Sobre la antifragilidad, esta se define como la capacidad para anticipar los riesgos que sufrirá cada espacio geográfico como consecuencia del cambio climático. El territorio, tal como lo hemos conocido, poco a poco modifica su rostro en la medida que las metamorfosis climáticas, producto de la acción humana, llevan a reclasificar esos espacios entre aquellos más frágiles de los más resistentes a los embates desconocidos de estos cambios. Por ejemplo, ya las Naciones Unidas han manifestado su preocupación por la creciente ola de calor que ha arrasado todos los anteriores récords de mediciones climáticas efectuados desde la segunda mitad del siglo XIX.
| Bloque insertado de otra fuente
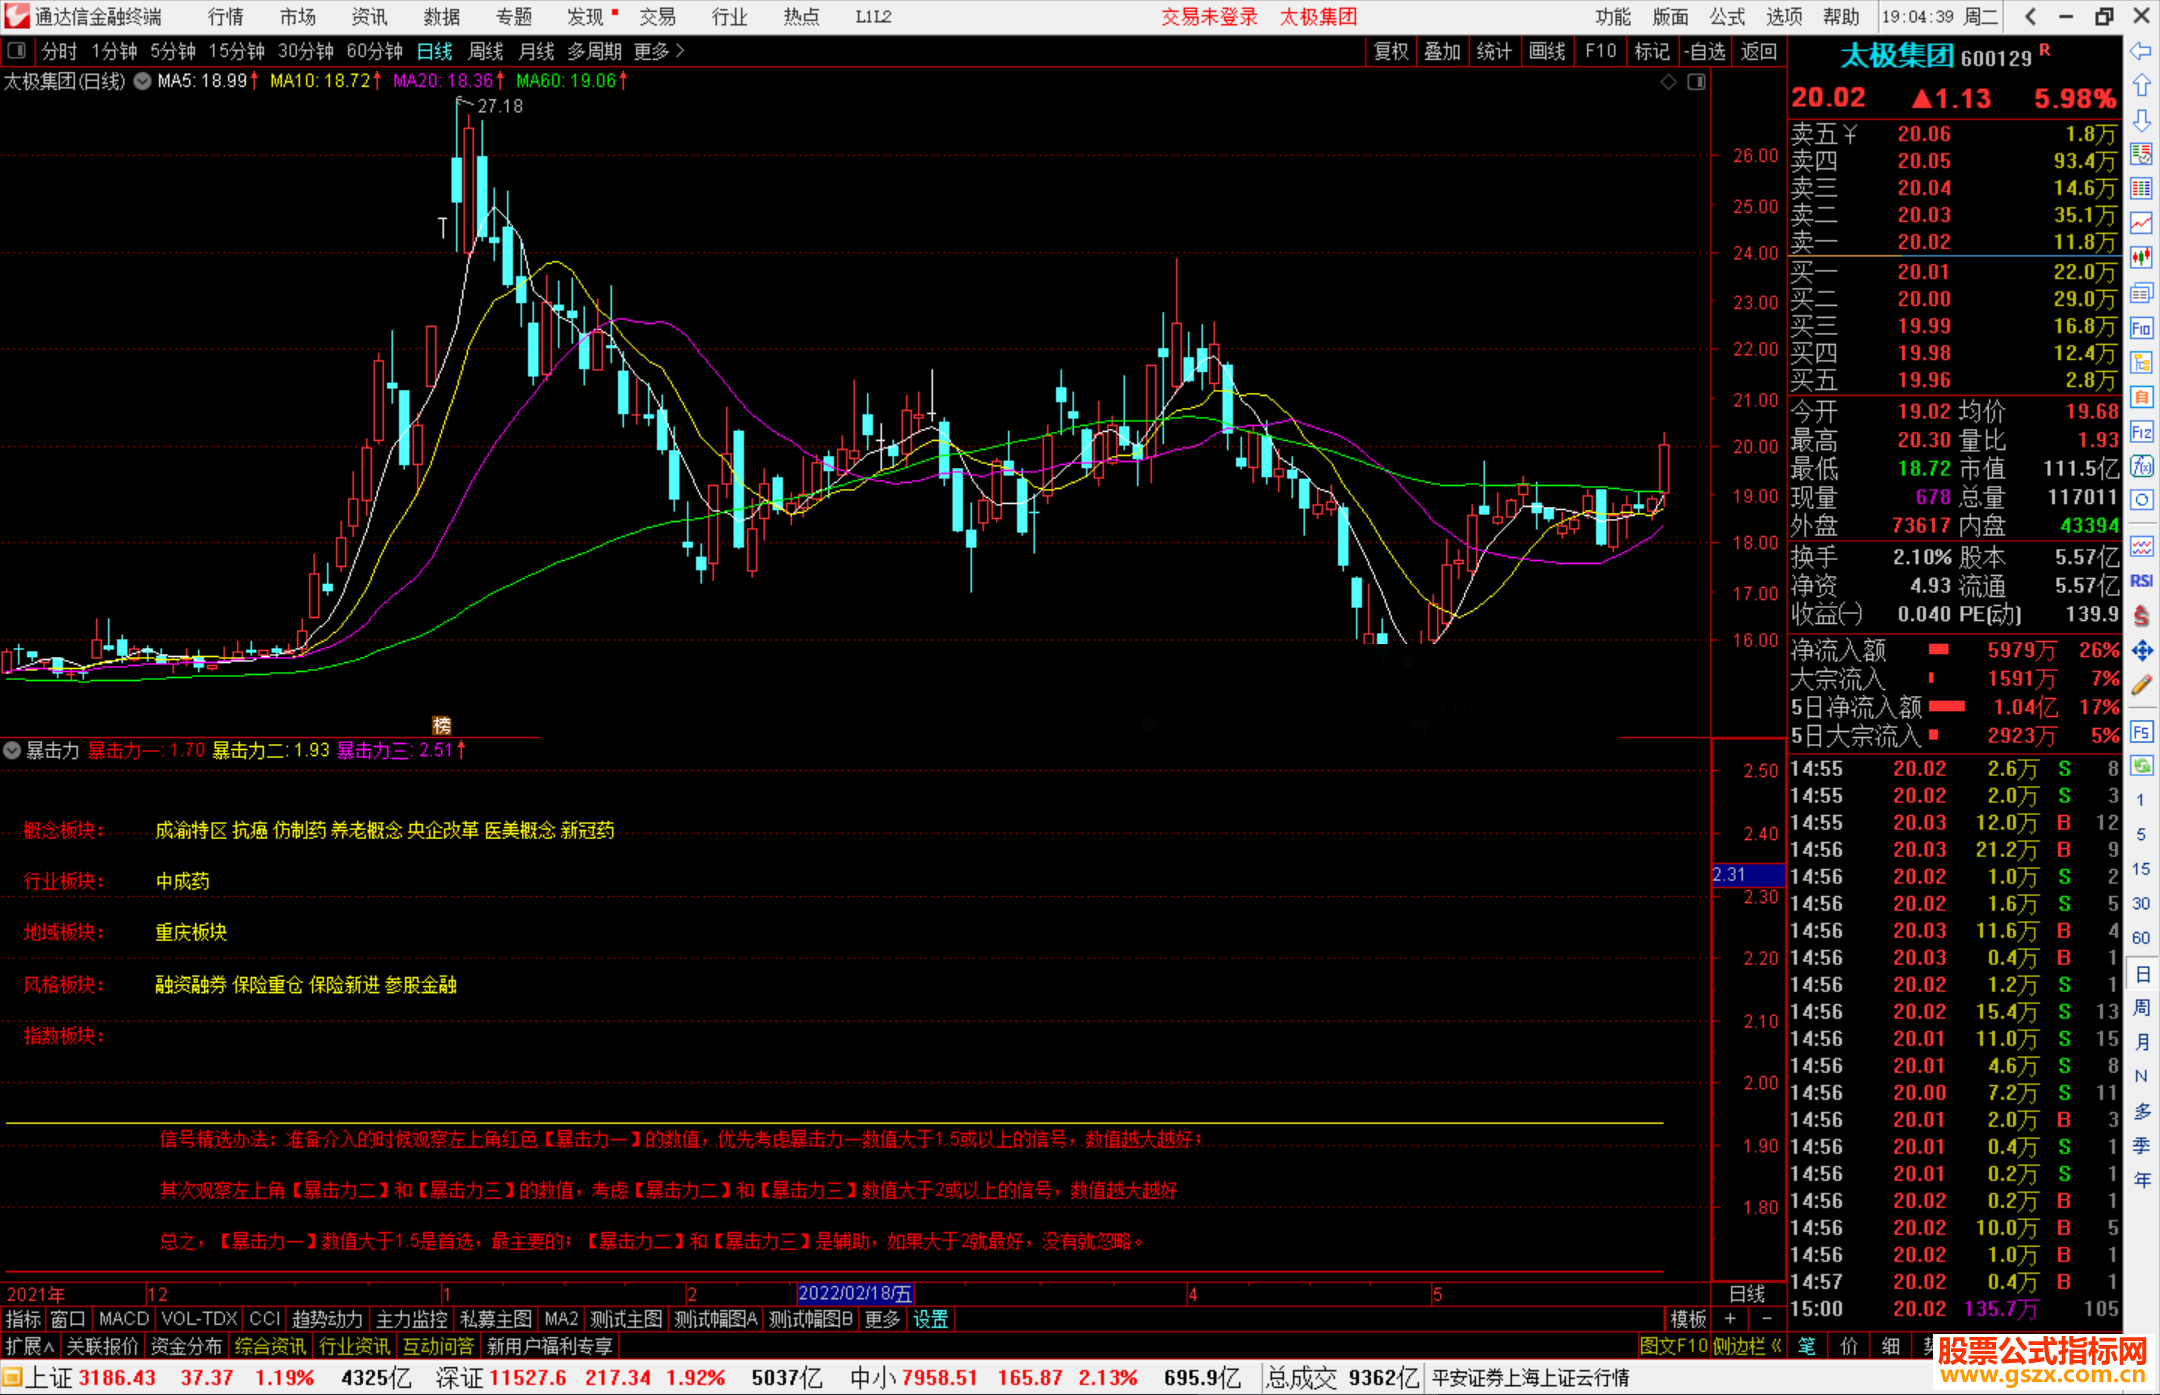Click the RSI indicator sidebar icon
The width and height of the screenshot is (2160, 1395).
[x=2141, y=581]
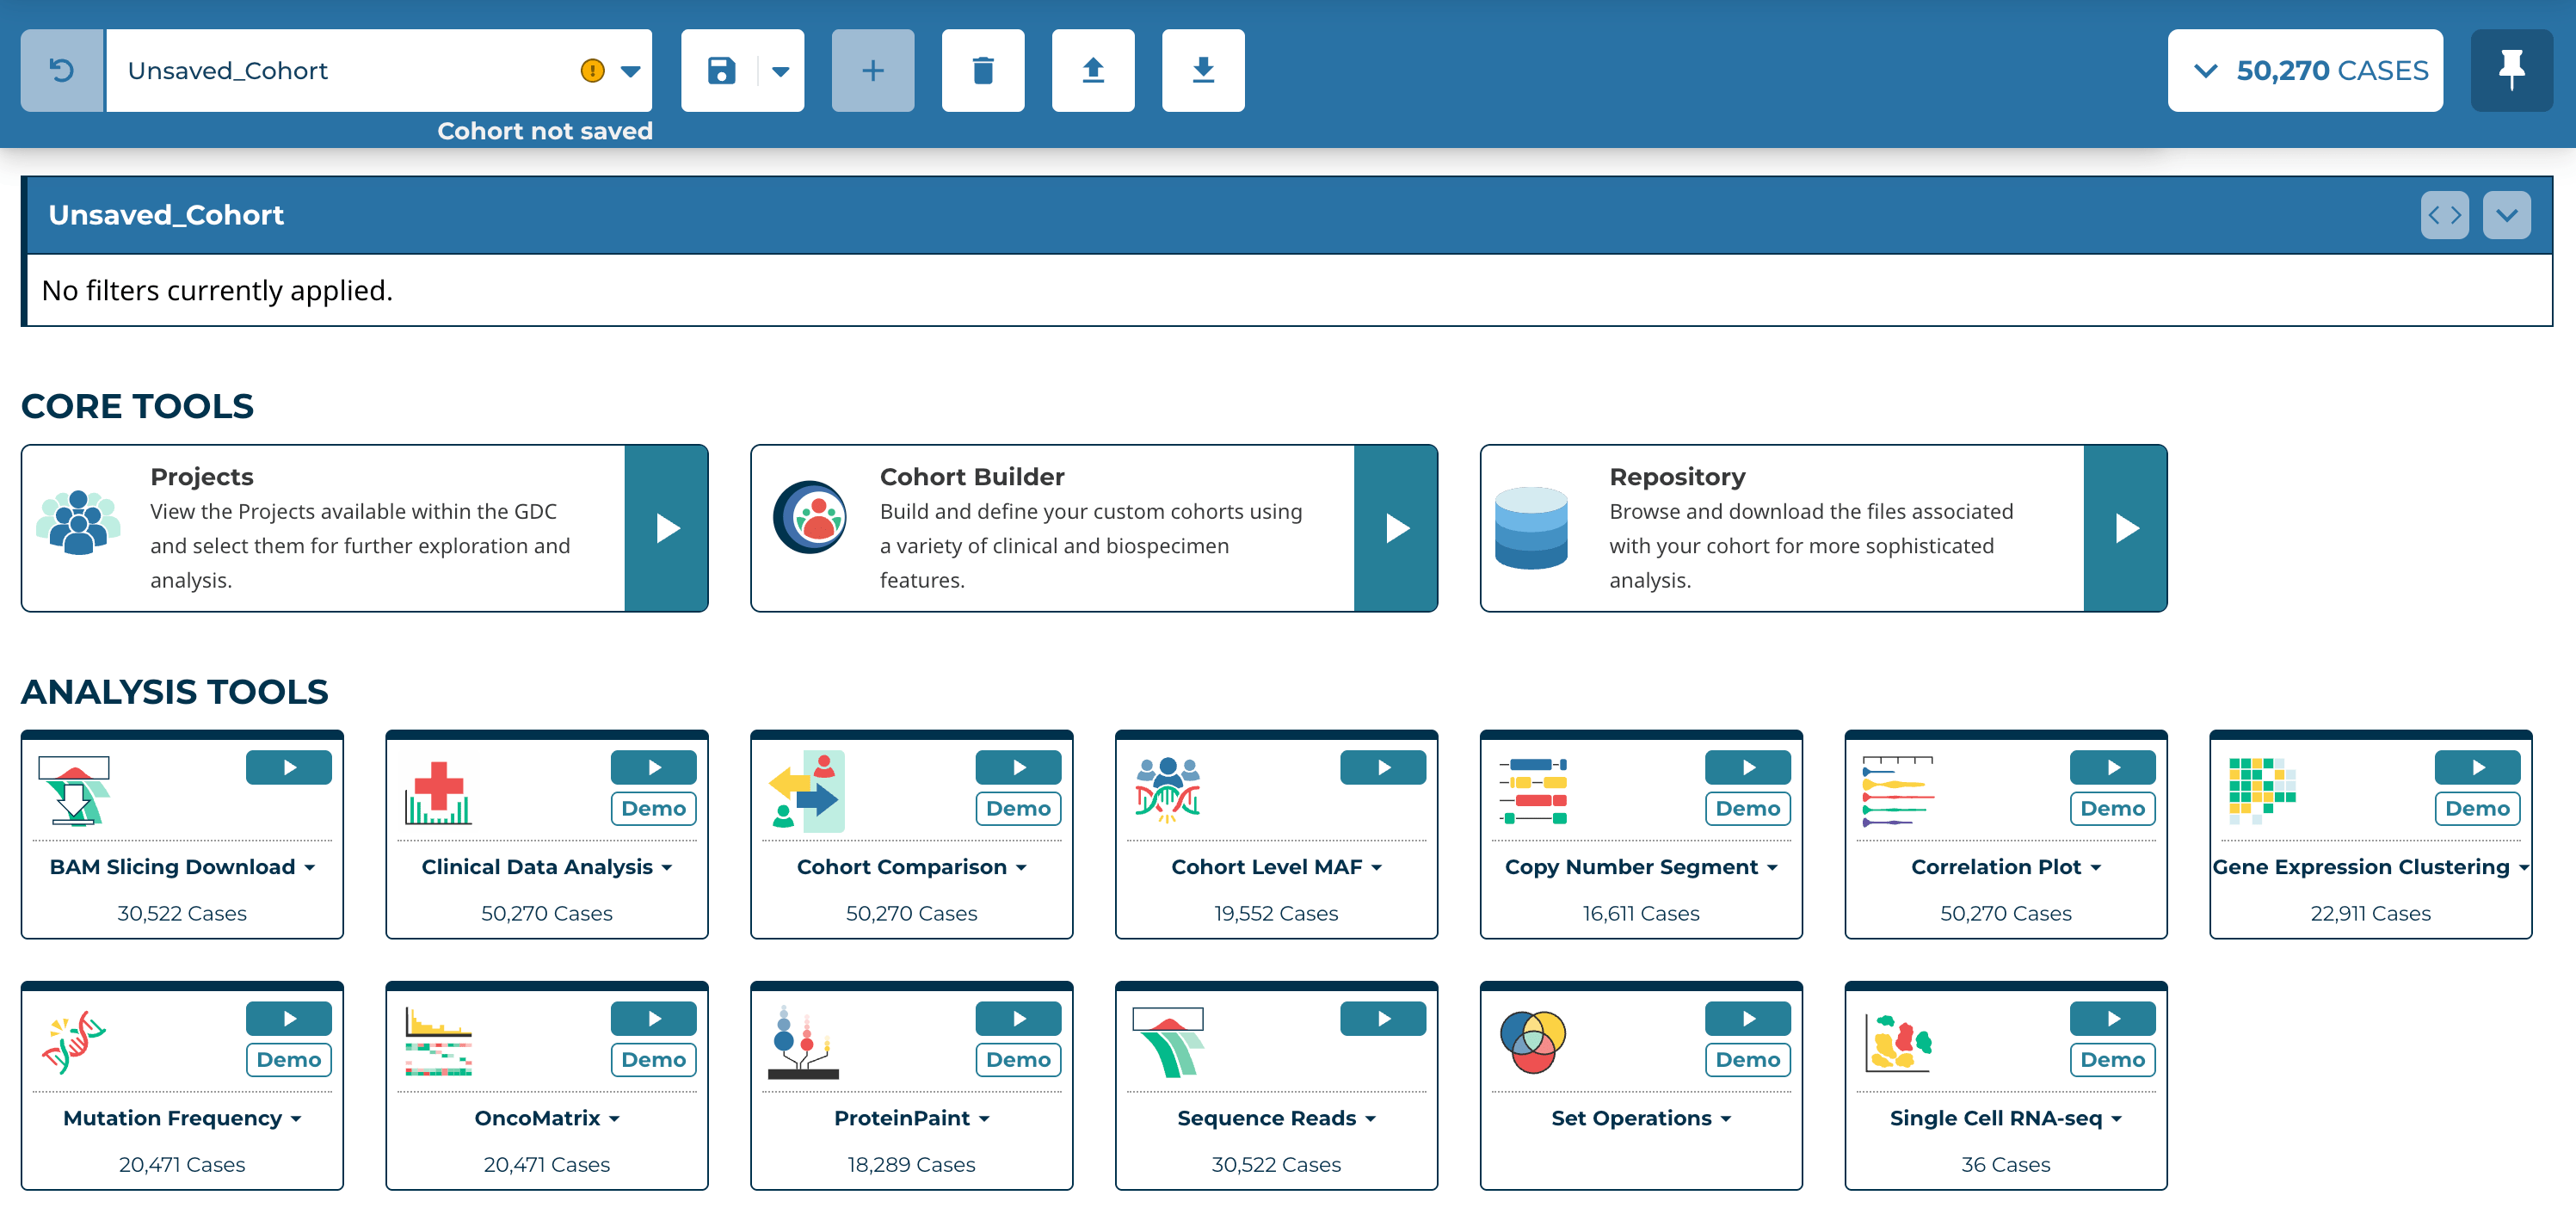Click the add new cohort plus button
Screen dimensions: 2576x1220
click(x=872, y=70)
La cronotopía es una técnica donde converge el espacio y tiempo vital, en encadenamientos “rítmicos de una zona para descubrir posibles usos alternativos”. Es decir, que, ante la tradicional y rígida zonificación, se propone que los inmuebles disfruten no sólo de los usos compartidos como si fueran mixtos, sino que esos usos estarán alternados en tiempo y momento. Esta propuesta de Moreno se ha aplicado en París, en la cual, en determinadas épocas del año, un inmueble o zona funciona con ciertos usos; y en otras, se potencia usos diferentes. De esta manera, armónicamente, la ciudad se adapta a las exigencias de la dinámica humana-urbana y no desde la tiranía estructural de una zonificación asfixiante que abriría las puertas en la experiencia urbana venezolana de esas expansiones de las ciudades que terminan por ser ingobernables.
En cuanto a la topofilia, es una forma técnica para introducir un genuino “amor hacia nuestros lugares, buceando en la memoria para hacerlos vivir en el presente e iluminar el futuro”. El compromiso ciudadano con la ciudad no puede basarse en relatos épicos, sino en la autopreservación de los espacios donde el ciudadano hace vida. Sin una vinculación sólida, humana y humanística, cualquier técnica anterior (antifragilidad y cronotopía) sería inerte y más allá de facilitar una ciudad vivible, terminaría por convertir las urbes en nuevos campos de concentración sin dolor ni sollozos.
Como podrá apreciar el lector, Venezuela necesita nuevamente de elementos que la inspiren urbanísticamente hablando. En nuestro siglo XX podíamos exhibir cómo la ciudad venezolana abrazó lo más avanzado de las ciencias urbanísticas, tal como lo expresamos en la columna de la semana pasada. El futuro está en abrirnos nuevamente. En superar nuestros propios hitos urbanos y reconocer un nuevo horizonte conceptual. De lo contrario, quedaríamos como un vestigio de lo que alguna vez fue una pujante promesa de la utopía urbana de América Latina.